Automated versus handheld breast ultrasound examinations of suspicious breast masses: methodological errors in the reliability analysis
Article information
I was interested to read the recently published article by Yun et al. in the July 2019 issue of Ultrasonography [1]. The purpose of the authors was to assess the reliability of automated breast ultrasound (ABUS) examinations of suspicious breast masses in comparison to handheld breast ultrasound (HHUS) with regard to Breast Imaging Reporting and Data System (BI-RADS) category assessment, and to investigate the factors affecting discrepancies in categorization. A total of 135 masses that were assessed as BI-RADS categories 4 and 5 on ABUS and underwent ultrasound-guided core needle biopsy from May 2017 to December 2017 were included in this study. The BIRADS categories were re-assessed using HHUS. Agreement of the BI-RADS categories was evaluated using kappa statistics, and the positive predictive value of each examination was calculated. They reported that the overall agreement between ABUS and HHUS in all cases was good (79.3%, kappa=0.61, P<0.001).
The authors concluded that the agreement between ABUS and HHUS examinations in the BI-RADS categorization of suspicious breast masses was good.
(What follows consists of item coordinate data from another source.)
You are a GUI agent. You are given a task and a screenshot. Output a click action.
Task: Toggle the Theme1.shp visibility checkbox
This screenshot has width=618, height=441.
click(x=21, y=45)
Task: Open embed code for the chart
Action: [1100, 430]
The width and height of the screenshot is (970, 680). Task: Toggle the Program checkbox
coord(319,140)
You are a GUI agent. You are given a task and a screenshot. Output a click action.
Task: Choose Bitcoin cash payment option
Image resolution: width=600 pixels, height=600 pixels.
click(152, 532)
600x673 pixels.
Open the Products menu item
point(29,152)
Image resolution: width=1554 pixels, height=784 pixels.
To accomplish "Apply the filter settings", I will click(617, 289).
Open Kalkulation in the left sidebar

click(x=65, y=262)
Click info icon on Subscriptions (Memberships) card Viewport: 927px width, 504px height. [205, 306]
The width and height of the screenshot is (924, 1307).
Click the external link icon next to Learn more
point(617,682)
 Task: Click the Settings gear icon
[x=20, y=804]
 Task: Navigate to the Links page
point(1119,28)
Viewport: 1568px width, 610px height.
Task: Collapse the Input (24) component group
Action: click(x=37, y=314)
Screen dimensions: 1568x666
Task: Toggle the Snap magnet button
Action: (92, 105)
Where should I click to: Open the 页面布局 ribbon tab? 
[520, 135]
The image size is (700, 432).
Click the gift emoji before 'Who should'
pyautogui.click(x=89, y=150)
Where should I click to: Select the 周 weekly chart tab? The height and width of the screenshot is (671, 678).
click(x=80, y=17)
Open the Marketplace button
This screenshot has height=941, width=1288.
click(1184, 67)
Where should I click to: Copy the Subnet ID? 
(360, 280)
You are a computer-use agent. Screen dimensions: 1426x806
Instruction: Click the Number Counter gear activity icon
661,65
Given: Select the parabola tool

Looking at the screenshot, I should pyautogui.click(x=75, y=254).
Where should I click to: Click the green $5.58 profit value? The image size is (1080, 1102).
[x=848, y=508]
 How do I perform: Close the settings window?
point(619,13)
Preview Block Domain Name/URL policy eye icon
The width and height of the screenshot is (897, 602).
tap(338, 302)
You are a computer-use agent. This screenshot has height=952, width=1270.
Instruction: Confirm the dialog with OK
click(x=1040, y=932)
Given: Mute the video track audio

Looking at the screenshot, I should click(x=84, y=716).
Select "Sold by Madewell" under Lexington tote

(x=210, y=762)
It is crucial to understand that for assessing the reliability of a qualitative variable, applying kappa statistics is not always appropriate. First, the use of kappa statistics depends on the prevalence in each category. Table 1 shows that in both situations (a) and (b), the prevalence of concordant cells is 90% and that of discordant cells is 10%; however, we get a different kappa value in each situation (0.44, interpreted as moderate, and 0.81, interpreted as very good, respectively). Second, whether it is appropriate to use kappa statistics also depends on the number of categories [2-7]. When a variable with more than two categories or an ordinal scale is used (with 3 or more ordered categories), then the weighted kappa would be a good choice (Table 2). Finally, another important flaw occurs when the two raters have unequal marginal distributions of their responses.
It is vitally important to recognize that reliability (precision, repeatability) and validity (accuracy) are completely different methodological issues. Positive predictive value is an estimate used to assess validity and has nothing to do with reliability. Other well-known estimates are sensitivity, specificity, negative predictive value, the positive likelihood ratio (ranging from 1 to infinity; the higher the positive likelihood ratio, the more accurate the test), and the negative likelihood ratio (ranging from 0 to 1; the lower the negative likelihood ratio, the more accurate the test) [8-10].
In this letter, I discussed some important limitations of applying kappa statistics to assess reliability. Any conclusion regarding reliability needs to be supported in light of the methodological and statistical issues mentioned above. Otherwise, misinterpretations are inevitable.
Notes
No potential conflict of interest relevant to this article was reported.